*Excerpt to read*:
◇ ◇ ◇
When the withdrawal turned chaotic and deadly in August 2021, with the Taliban taking over and women quickly losing many of their rights, Nadery and others wondered if Harris ever counseled the president to take a different course. “I hoped that President Biden listened to her and other voices who advocated for Afghan women,” said Nadery, who served as an adviser to then-Afghan President Ashraf Ghani.

Harris’s role behind the scenes in one of the most consequential and controversial episodes of Biden’s presidency shows how she has sought to position herself as a vice president deeply involved in key moments — even agreeing with an interviewer that she was the “last person in the room” with Biden as he cemented his plans to pull out the troops and evacuate allies.

But it also suggests the limits of her ability — or willingness — to meaningfully alter Biden’s course on historic choices. She raised important questions about the Afghanistan withdrawal before the calamitous, 17-day evacuation from Kabul but did not push for any alternative policy, according to officials who attended meetings that included her and who provided new details about the matter to The Washington Post.\

One former senior military official involved in the deliberations said that Harris asked sharp questions “like a district attorney” during interagency meetings early in 2021 but revealed little about what she was thinking on the issue.
◇ ◇ ◇
*Problem to work on*:
Answer these questions about the excerpt on Harris and the Afghanistan withdrawal:
1. Whom did Nadery serve as an adviser to?
2. How many days did the evacuation from Kabul last?
3. How did the former senior military official describe the way Harris asked questions during interagency meetings?

*Element and text position data*:
◇ ◇ ◇
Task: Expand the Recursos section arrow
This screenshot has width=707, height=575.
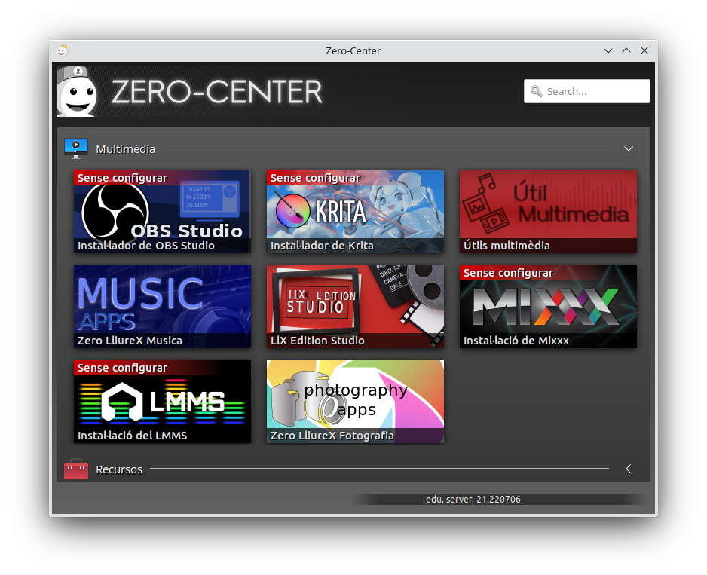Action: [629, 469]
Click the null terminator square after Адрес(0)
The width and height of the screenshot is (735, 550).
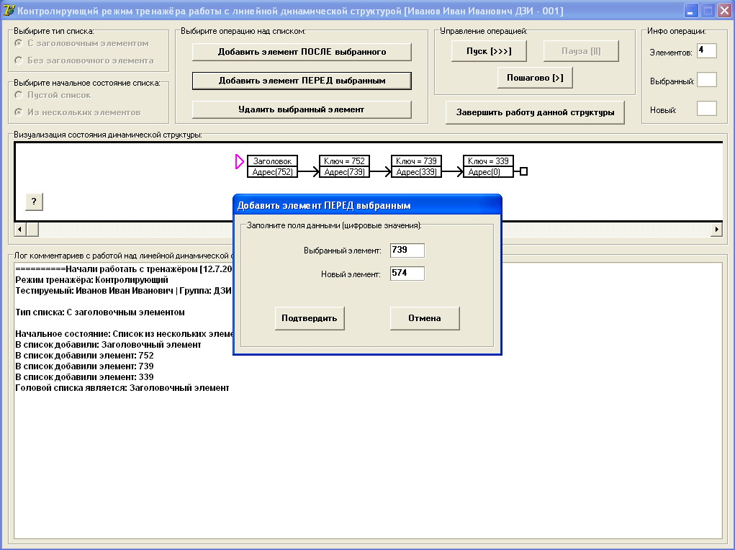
◇ ◇ ◇
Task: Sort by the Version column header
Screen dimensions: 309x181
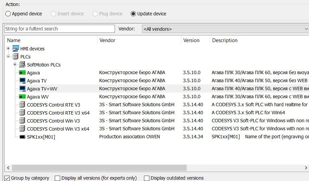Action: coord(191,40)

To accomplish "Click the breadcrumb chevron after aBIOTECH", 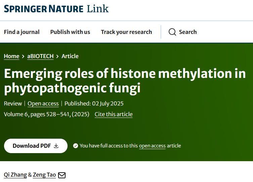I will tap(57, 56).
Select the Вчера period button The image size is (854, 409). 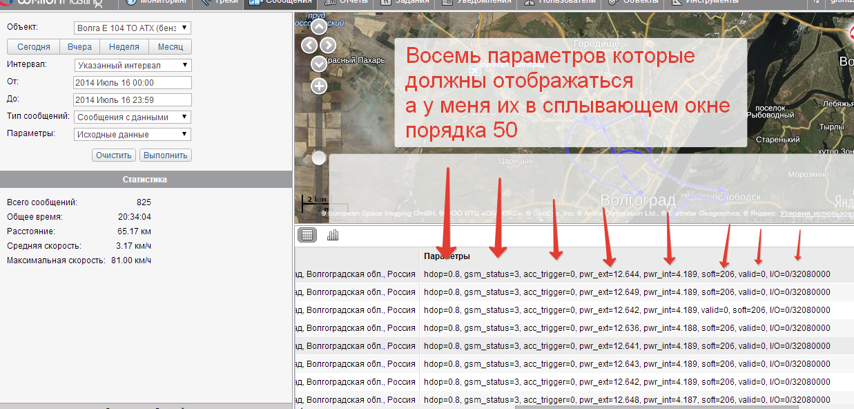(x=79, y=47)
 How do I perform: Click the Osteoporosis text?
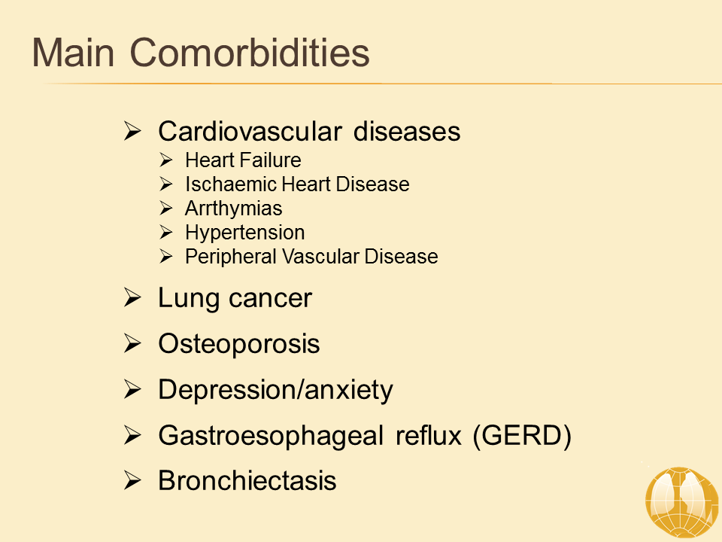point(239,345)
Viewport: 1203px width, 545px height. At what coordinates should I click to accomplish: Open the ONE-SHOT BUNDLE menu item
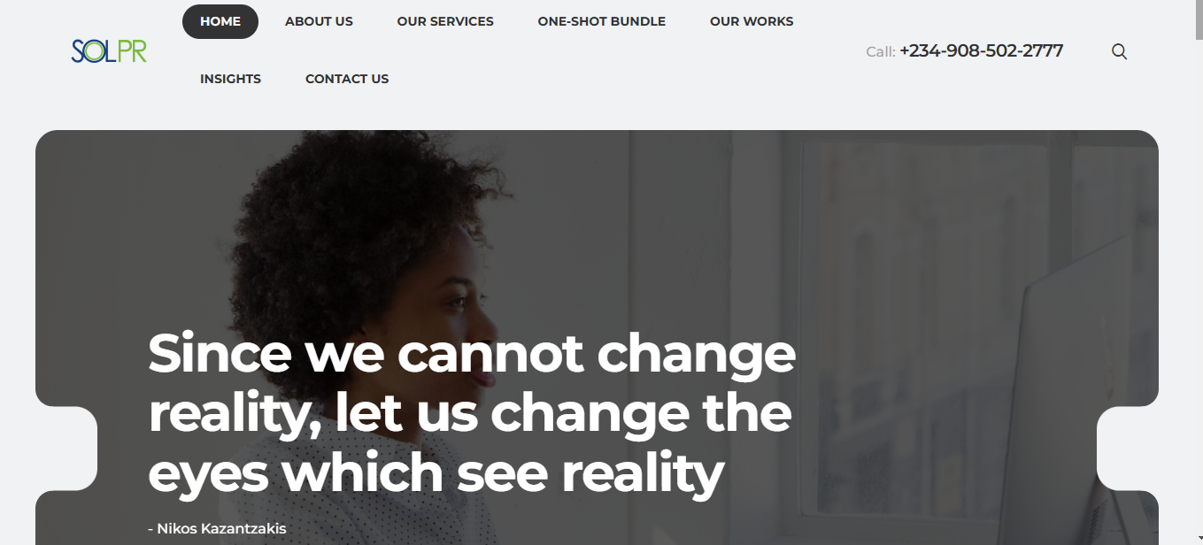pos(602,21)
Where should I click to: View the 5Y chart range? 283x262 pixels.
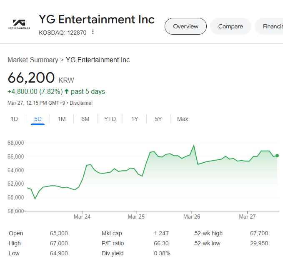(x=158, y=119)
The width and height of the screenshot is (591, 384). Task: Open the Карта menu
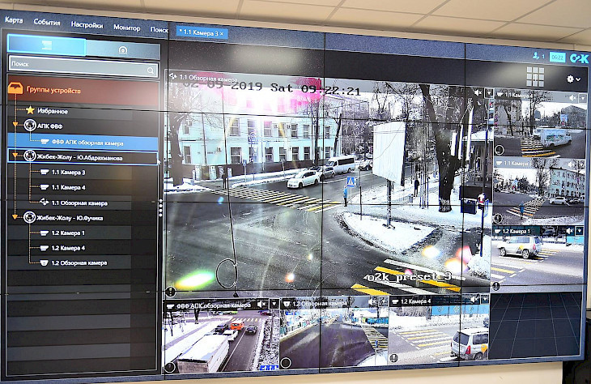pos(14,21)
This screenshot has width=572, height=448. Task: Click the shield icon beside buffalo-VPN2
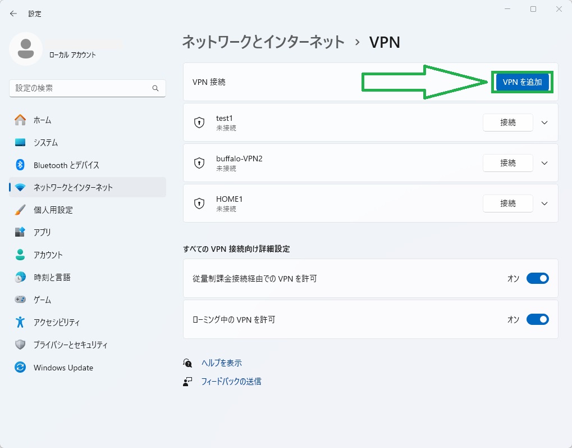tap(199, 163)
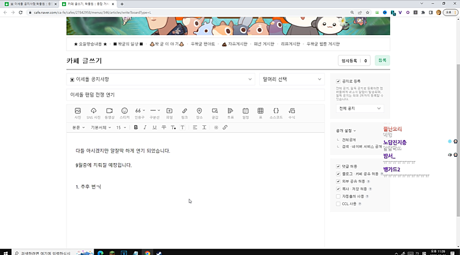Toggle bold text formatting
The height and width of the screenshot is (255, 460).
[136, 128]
◇ ◇ ◇
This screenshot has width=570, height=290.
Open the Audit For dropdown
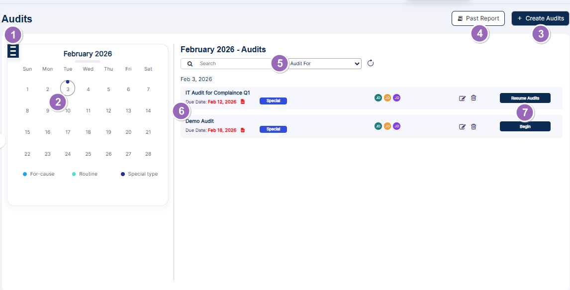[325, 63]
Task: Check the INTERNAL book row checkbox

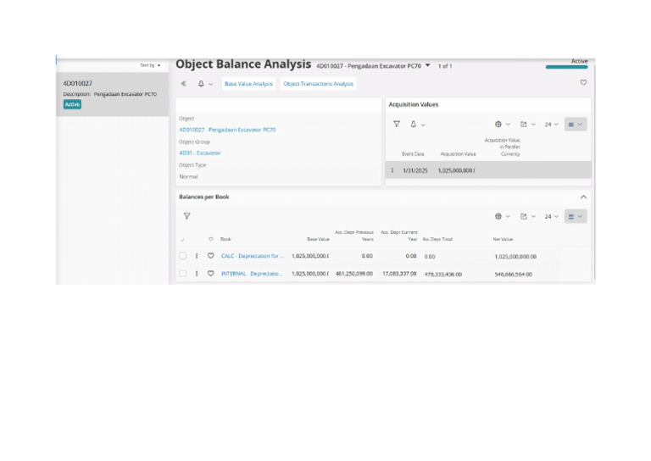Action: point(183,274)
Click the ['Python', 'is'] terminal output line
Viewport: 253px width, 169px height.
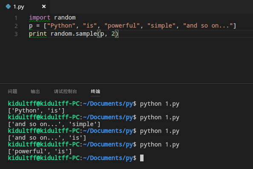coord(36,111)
◇ ◇ ◇
*Exercise output*:
1. Then-Afghan President Ashraf Ghani.
2. 17 days.
3. Harris asked sharp questions "like a district attorney."